Wilfred I. Smith OC, 1968–84. A Nova Scotian with a Ph.D. from the University of Minnesota, Dr. Smith joined the Archives in 1950, was appointed acting Dominion Archivist in 1968, and given the job permanently in 1970.

Jean-Pierre Wallot OC, 1985–97. Dr. Wallot had a Ph.D. from the Université de Montréal and served in a number of senior positions in its history department before going to the Archives. Wallot was the first to change his title from Dominion Archivist to National Archivist.

Ian E. Wilson CM, 1999–2009. Wilson got a master’s in history from Queen’s and was Provincial Archivist of Saskatchewan. Wilson oversaw the merger of the National Archives with the National Library to form Library and Archives Canada in 2004.

Daniel J. Caron, 2009–13. Dr. Caron has a Ph.D. in Applied Human Sciences from the Université de Montréal, specializing in Aboriginal culture. He worked in a wide range of federal departments for over 20 years before joining the Archives in 2003. Dr. Caron resigned in disgrace in May 2013, after it was revealed he spent $5000 in taxpayer funds on private Spanish lessons.

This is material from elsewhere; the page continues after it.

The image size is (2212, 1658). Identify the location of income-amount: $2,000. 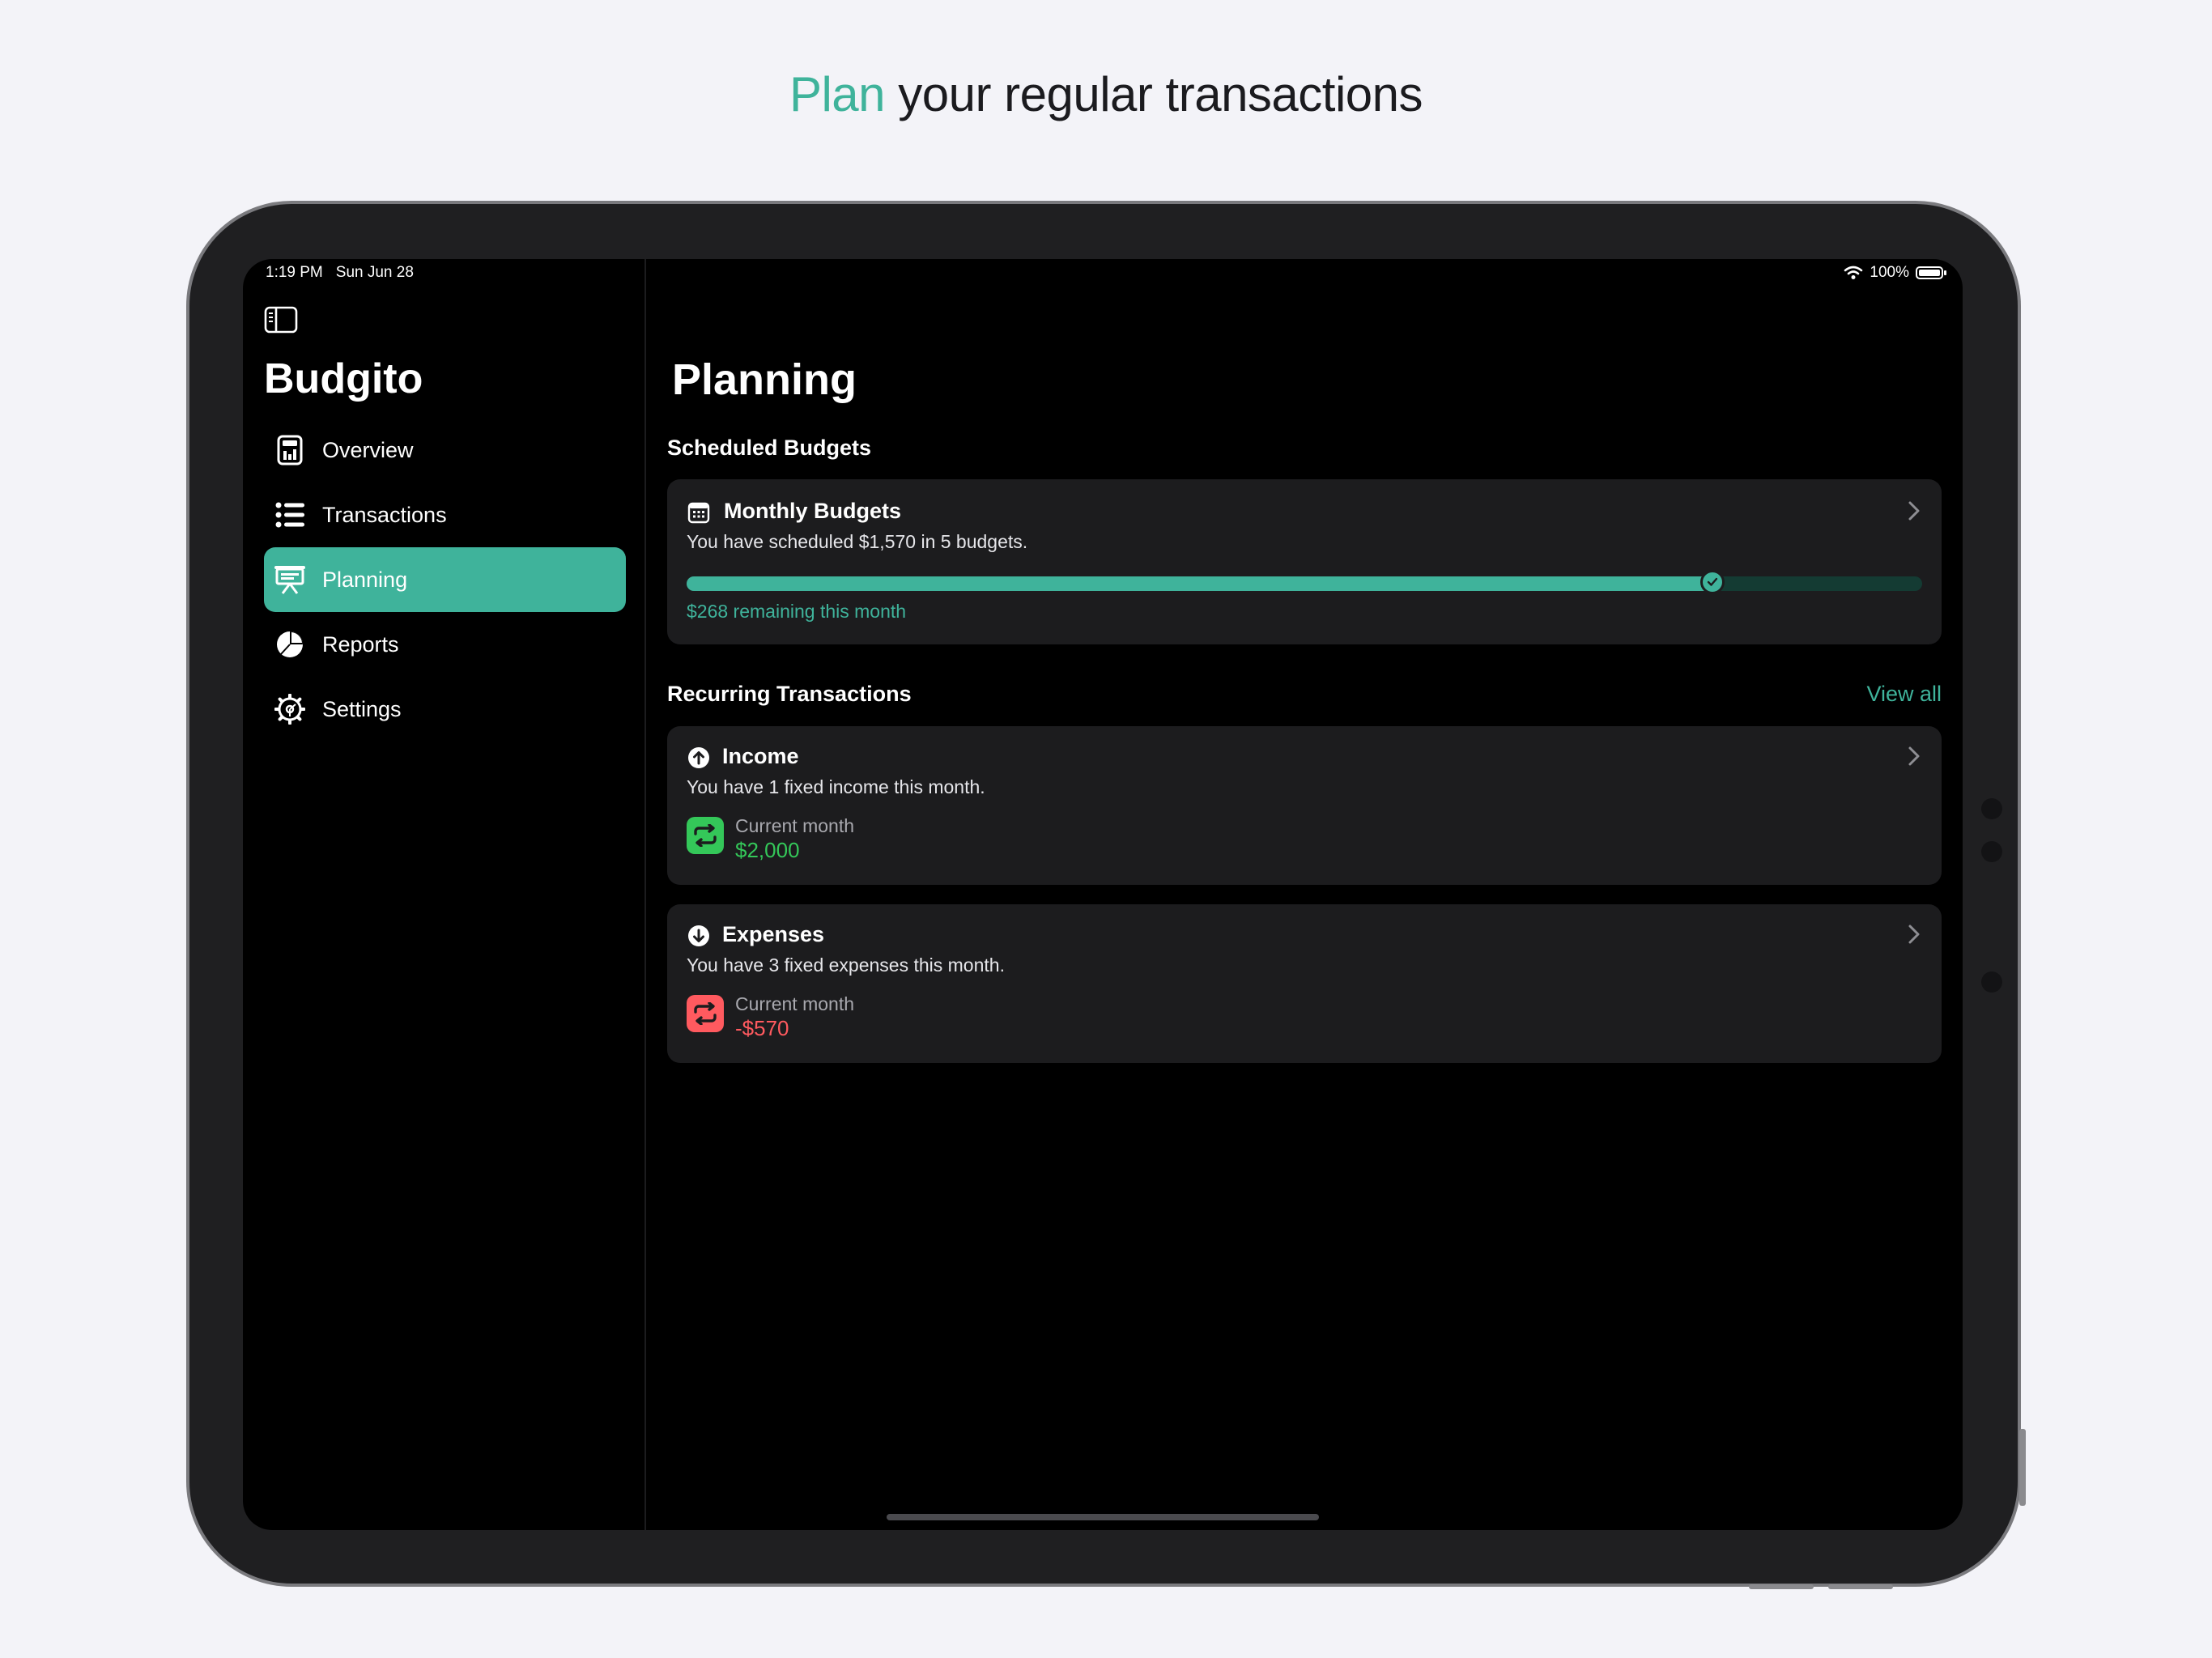
(768, 850). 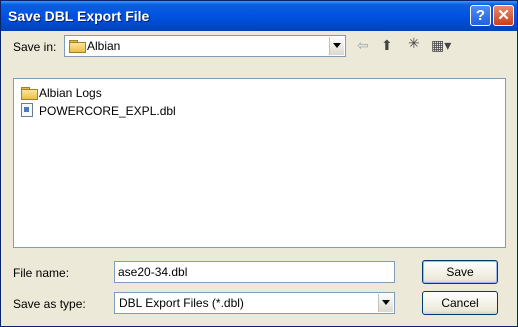 What do you see at coordinates (182, 303) in the screenshot?
I see `filetype-value: DBL Export Files (*.dbl)` at bounding box center [182, 303].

Hervé Déry (interim), 2013-now. Déry has a master’s in economics from the Université de Montréal and has worked for the federal government since 1982. In March 2012 he became Assistant Deputy Minister and Corporate Secretary of the Policy and Collaboration Sector of Library and Archives Canada, and was appointed as the acting Librarian and Archivist of Canada in May 2013.